Raw records:
□ □ □
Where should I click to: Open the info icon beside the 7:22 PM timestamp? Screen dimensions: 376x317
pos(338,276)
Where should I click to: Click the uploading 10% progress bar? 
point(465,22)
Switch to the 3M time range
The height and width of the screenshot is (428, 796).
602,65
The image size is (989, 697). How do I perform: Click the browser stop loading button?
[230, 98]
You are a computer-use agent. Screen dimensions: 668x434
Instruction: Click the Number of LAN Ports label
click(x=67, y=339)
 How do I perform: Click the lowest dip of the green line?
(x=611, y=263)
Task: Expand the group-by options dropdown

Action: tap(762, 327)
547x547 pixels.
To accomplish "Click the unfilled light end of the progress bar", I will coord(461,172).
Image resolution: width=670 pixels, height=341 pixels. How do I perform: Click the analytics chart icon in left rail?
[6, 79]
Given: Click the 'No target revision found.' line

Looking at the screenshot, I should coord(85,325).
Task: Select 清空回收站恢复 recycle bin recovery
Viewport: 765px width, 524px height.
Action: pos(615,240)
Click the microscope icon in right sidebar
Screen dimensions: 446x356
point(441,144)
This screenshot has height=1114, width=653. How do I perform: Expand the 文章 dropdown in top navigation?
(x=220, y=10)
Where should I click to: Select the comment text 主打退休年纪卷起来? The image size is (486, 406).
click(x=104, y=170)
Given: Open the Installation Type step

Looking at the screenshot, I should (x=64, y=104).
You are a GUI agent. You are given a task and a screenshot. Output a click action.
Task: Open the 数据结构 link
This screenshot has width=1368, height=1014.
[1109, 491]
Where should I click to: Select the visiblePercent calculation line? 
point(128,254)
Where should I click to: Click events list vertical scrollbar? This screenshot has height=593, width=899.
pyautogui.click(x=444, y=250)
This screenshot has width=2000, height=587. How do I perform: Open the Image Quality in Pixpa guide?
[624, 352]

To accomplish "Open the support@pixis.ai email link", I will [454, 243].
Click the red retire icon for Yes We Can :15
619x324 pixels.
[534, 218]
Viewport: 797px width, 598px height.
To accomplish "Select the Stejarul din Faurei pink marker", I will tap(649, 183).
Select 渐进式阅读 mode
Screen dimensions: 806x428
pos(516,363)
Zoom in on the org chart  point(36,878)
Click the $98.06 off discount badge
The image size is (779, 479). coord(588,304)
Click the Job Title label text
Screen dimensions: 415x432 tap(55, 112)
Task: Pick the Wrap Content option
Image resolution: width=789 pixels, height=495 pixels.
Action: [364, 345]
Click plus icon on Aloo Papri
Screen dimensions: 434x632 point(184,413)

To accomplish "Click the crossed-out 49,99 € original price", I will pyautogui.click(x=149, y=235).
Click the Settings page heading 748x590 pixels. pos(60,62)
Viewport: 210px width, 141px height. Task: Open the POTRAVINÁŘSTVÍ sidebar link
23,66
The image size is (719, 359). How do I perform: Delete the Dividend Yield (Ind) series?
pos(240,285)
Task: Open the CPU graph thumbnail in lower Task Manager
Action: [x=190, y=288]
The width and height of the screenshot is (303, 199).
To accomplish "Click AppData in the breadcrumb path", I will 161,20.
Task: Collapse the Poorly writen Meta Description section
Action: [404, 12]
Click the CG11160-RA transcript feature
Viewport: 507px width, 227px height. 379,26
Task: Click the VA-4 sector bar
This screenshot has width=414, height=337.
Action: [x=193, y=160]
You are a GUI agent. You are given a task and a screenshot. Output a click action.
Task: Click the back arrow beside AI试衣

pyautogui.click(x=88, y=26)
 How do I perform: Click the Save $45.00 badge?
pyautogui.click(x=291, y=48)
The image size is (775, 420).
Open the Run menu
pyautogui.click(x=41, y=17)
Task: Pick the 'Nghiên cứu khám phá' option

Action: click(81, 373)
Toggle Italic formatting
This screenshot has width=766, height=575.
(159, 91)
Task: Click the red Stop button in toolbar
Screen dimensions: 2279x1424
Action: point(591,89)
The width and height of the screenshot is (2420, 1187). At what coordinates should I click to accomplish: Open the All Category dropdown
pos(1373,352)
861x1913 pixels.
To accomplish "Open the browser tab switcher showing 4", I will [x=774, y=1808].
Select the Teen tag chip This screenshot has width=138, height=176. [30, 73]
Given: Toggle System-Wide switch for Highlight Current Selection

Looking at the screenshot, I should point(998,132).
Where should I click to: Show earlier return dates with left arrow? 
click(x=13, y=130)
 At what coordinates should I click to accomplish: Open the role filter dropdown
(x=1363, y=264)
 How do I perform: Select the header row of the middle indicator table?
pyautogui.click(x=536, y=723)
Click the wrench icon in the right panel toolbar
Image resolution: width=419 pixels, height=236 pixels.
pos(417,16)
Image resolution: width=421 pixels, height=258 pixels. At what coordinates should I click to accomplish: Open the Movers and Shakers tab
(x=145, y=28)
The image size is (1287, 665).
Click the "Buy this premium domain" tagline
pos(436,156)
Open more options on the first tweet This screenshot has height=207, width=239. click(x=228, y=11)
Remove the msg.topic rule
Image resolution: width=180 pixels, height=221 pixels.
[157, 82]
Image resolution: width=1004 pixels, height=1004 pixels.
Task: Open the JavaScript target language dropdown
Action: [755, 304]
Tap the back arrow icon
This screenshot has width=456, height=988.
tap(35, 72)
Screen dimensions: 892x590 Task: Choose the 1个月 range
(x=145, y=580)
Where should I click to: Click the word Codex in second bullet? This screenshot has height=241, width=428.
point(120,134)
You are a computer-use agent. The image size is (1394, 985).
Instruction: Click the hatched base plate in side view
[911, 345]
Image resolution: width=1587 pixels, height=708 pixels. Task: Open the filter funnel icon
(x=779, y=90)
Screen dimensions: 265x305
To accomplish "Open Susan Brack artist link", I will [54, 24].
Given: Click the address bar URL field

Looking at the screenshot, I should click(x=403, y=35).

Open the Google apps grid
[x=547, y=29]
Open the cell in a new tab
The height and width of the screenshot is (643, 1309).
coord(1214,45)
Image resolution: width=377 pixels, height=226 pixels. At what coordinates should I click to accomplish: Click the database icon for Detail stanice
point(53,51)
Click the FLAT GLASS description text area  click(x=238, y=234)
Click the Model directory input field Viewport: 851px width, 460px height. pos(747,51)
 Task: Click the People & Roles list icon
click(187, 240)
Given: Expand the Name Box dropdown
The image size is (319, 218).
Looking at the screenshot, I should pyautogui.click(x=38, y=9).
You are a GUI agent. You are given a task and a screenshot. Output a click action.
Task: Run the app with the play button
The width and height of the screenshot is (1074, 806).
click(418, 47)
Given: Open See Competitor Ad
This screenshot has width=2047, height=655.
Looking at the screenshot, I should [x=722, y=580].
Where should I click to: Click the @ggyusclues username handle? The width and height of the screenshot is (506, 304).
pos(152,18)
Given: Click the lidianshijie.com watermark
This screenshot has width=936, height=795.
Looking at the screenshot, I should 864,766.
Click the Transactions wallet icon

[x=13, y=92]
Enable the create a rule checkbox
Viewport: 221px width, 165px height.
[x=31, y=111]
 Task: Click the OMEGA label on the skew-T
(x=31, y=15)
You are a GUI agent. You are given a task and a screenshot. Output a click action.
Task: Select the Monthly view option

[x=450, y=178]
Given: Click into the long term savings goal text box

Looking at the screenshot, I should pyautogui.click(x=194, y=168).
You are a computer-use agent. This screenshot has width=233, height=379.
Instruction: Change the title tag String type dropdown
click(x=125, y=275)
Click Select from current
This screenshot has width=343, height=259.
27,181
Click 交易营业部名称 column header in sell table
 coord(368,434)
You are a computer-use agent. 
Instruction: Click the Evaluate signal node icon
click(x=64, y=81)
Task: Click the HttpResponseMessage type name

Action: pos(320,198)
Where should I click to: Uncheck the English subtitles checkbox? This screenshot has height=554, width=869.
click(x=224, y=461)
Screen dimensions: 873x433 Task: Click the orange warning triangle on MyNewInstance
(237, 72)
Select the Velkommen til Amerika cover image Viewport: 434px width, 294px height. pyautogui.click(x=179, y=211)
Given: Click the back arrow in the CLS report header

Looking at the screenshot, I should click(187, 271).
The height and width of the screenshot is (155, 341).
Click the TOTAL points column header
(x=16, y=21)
□ □ □
WHAT TO DO: Give the listing from the line holding "Where should I click to: Uncheck" through the end of the listing, inclusive, as a two-column CSV with the columns request and answer. Make one row for each request, put its text and its answer each in one quoted field, and turn any line breaks into spaces.

TASK RESULT:
request,answer
"Where should I click to: Uncheck the English subtitles checkbox? This screenshot has height=554, width=869.","click(x=224, y=461)"
"Screen dimensions: 873x433 Task: Click the orange warning triangle on MyNewInstance","(237, 72)"
"Select the Velkommen til Amerika cover image Viewport: 434px width, 294px height.","pyautogui.click(x=179, y=211)"
"Given: Click the back arrow in the CLS report header","Looking at the screenshot, I should click(187, 271)."
"The height and width of the screenshot is (155, 341). Click the TOTAL points column header","(x=16, y=21)"